Kubernetes controller-manager leader election failures
Your Deployment has stopped scaling. Nodes cordoned hours ago are still draining. Garbage collection is paused, and orphaned volumes are not being cleaned up. The kube-controller-manager runs these reconciliation loops, and in an HA cluster only the leader performs work. When leader election fails, the controller-manager exits, and the control plane stops acting on desired state. Existing workloads keep running, but nothing new is managed.

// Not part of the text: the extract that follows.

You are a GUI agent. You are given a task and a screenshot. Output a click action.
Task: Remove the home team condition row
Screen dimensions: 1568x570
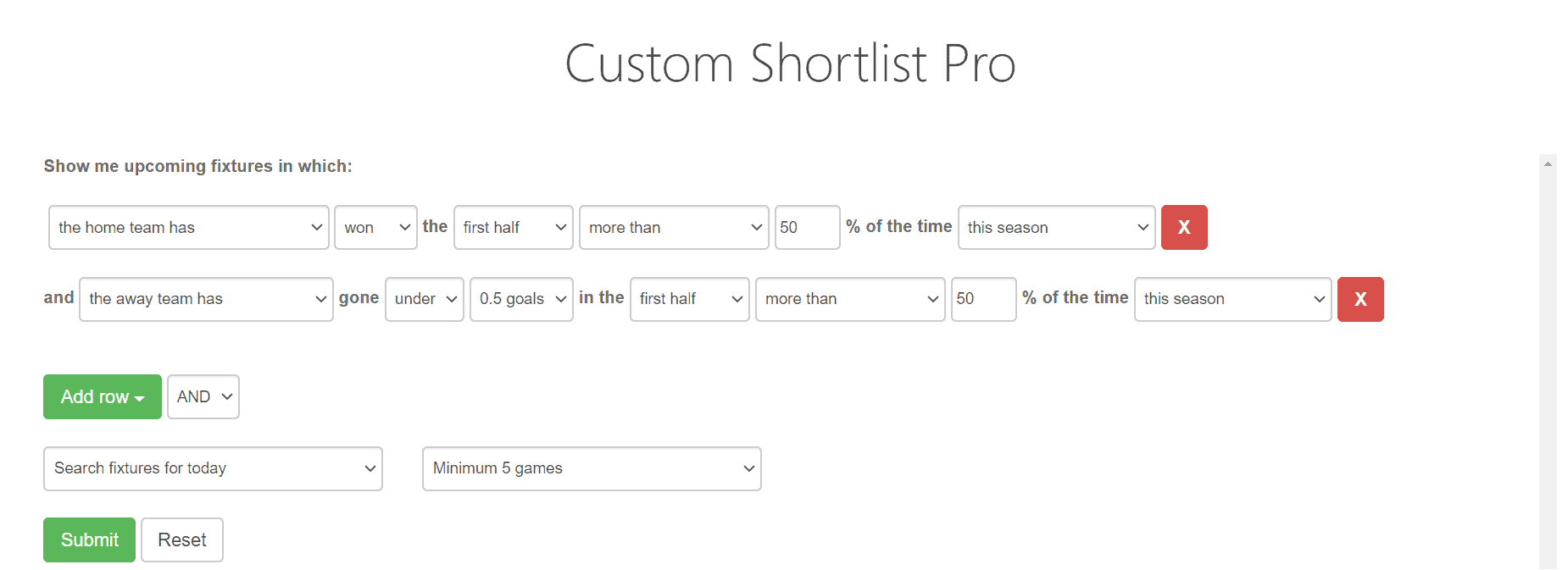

The kube-controller-manager coordinates through a Lease object in the coordination.k8s.io API group. The leader must renew the lease before --leader-elect-renew-deadline (default 10 seconds) elapses. The lease itself expires after --leader-elect-lease-duration (default 15 seconds). Renewal is attempted every --leader-elect-retry-period (default 2 seconds). If a write to etcd is too slow, if the API server is saturated, if RBAC is stripped, or if the election timing is misconfigured, the leader loses the lock, logs leaderelection lost, and exits. During the gap, no instance holds a valid lease, so controllers stop reconciling.
What this means
In an HA cluster, kube-controller-manager instances use the Lease named kube-controller-manager in the kube-system namespace. If the leader cannot renew, typically because a Lease update is blocked on slow etcd fsync or API server saturation, it logs:
failed to renew lease kube-system/kube-controller-manager: failed to tryAcquireOrRenew context deadline exceeded
It then logs leaderelection lost and exits. The container restarts and re-contests. This is intentional: the leader prefers to die rather than continue with a potentially stale view. Any transient write latency can trigger a full controller restart and a reconciliation pause.
A related failure mode is the leaderless window after a clean shutdown. Because the kube-controller-manager does not release the lease on exit, the old lease persists for its full TTL, typically ~15 seconds by default. During that window no leader is active even if another instance is healthy.
flowchart TD
A[etcd disk latency spike] --> B[API server mutating latency rises]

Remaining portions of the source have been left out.